-------- Data provided

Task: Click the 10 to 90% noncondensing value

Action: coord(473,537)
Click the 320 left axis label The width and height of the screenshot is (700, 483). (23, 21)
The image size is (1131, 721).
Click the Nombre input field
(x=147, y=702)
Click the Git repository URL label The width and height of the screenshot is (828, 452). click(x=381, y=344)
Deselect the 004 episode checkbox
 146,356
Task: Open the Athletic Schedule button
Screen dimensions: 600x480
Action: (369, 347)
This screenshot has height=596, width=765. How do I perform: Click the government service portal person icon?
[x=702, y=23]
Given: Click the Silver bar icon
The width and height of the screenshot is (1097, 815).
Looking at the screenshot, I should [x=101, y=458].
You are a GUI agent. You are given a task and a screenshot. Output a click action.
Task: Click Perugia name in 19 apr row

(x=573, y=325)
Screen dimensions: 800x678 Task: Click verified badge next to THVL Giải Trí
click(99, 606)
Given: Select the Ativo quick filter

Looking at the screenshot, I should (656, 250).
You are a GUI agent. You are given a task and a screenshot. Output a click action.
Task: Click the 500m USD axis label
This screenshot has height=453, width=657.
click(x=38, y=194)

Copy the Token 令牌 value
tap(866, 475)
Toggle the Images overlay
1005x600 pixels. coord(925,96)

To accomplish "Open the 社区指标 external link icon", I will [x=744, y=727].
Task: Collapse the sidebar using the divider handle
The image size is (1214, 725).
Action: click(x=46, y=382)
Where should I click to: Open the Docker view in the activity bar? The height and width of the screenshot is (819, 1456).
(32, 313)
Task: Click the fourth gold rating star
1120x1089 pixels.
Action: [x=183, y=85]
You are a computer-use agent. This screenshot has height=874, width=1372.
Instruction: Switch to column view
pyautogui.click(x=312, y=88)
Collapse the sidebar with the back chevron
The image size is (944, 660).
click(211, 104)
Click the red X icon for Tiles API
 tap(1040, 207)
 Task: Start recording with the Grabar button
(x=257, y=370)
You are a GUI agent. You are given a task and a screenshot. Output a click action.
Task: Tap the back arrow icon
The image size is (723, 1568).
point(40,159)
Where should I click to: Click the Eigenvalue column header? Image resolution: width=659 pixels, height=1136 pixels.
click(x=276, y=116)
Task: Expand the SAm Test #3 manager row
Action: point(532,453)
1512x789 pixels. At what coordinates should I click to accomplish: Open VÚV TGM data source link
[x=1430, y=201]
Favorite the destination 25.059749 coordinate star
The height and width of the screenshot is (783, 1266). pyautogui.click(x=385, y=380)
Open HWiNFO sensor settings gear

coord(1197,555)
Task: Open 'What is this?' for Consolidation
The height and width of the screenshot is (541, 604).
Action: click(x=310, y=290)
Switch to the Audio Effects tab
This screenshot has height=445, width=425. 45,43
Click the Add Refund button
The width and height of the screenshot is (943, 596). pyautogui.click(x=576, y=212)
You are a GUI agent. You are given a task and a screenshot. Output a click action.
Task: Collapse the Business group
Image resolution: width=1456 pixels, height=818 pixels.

----------------

Direction: Please rewrite all of the rows above, replacing "GUI agent" with "screen assistant" each time it occurs and leaving everything else unchanged.

Response:
Task: Click the 10 to 90% noncondensing value

Action: coord(473,537)
Click the 320 left axis label The width and height of the screenshot is (700, 483). (23, 21)
The image size is (1131, 721).
Click the Nombre input field
(x=147, y=702)
Click the Git repository URL label The width and height of the screenshot is (828, 452). click(x=381, y=344)
Deselect the 004 episode checkbox
 146,356
Task: Open the Athletic Schedule button
Screen dimensions: 600x480
Action: (369, 347)
This screenshot has height=596, width=765. How do I perform: Click the government service portal person icon?
[x=702, y=23]
Given: Click the Silver bar icon
The width and height of the screenshot is (1097, 815).
Looking at the screenshot, I should [x=101, y=458].
You are a screen assistant. You are given a task and a screenshot. Output a click action.
Task: Click Perugia name in 19 apr row

(x=573, y=325)
Screen dimensions: 800x678 Task: Click verified badge next to THVL Giải Trí
click(99, 606)
Given: Select the Ativo quick filter

Looking at the screenshot, I should (656, 250).
You are a screen assistant. You are given a task and a screenshot. Output a click action.
Task: Click the 500m USD axis label
This screenshot has height=453, width=657.
click(x=38, y=194)

Copy the Token 令牌 value
tap(866, 475)
Toggle the Images overlay
1005x600 pixels. coord(925,96)

To accomplish "Open the 社区指标 external link icon", I will [x=744, y=727].
Task: Collapse the sidebar using the divider handle
The image size is (1214, 725).
Action: click(x=46, y=382)
Where should I click to: Open the Docker view in the activity bar? The height and width of the screenshot is (819, 1456).
(32, 313)
Task: Click the fourth gold rating star
1120x1089 pixels.
Action: [x=183, y=85]
You are a computer-use agent. This screenshot has height=874, width=1372.
Instruction: Switch to column view
pyautogui.click(x=312, y=88)
Collapse the sidebar with the back chevron
The image size is (944, 660).
click(211, 104)
Click the red X icon for Tiles API
 tap(1040, 207)
 Task: Start recording with the Grabar button
(x=257, y=370)
You are a screen assistant. You are given a task and a screenshot. Output a click action.
Task: Tap the back arrow icon
The image size is (723, 1568).
point(40,159)
Where should I click to: Click the Eigenvalue column header? Image resolution: width=659 pixels, height=1136 pixels.
click(x=276, y=116)
Task: Expand the SAm Test #3 manager row
Action: point(532,453)
1512x789 pixels. At what coordinates should I click to accomplish: Open VÚV TGM data source link
[x=1430, y=201]
Favorite the destination 25.059749 coordinate star
The height and width of the screenshot is (783, 1266). pyautogui.click(x=385, y=380)
Open HWiNFO sensor settings gear

coord(1197,555)
Task: Open 'What is this?' for Consolidation
The height and width of the screenshot is (541, 604).
Action: click(x=310, y=290)
Switch to the Audio Effects tab
This screenshot has height=445, width=425. 45,43
Click the Add Refund button
The width and height of the screenshot is (943, 596). pyautogui.click(x=576, y=212)
You are a screen assistant. You are given a task and a screenshot. Output a click action.
Task: Collapse the Business group
Image resolution: width=1456 pixels, height=818 pixels.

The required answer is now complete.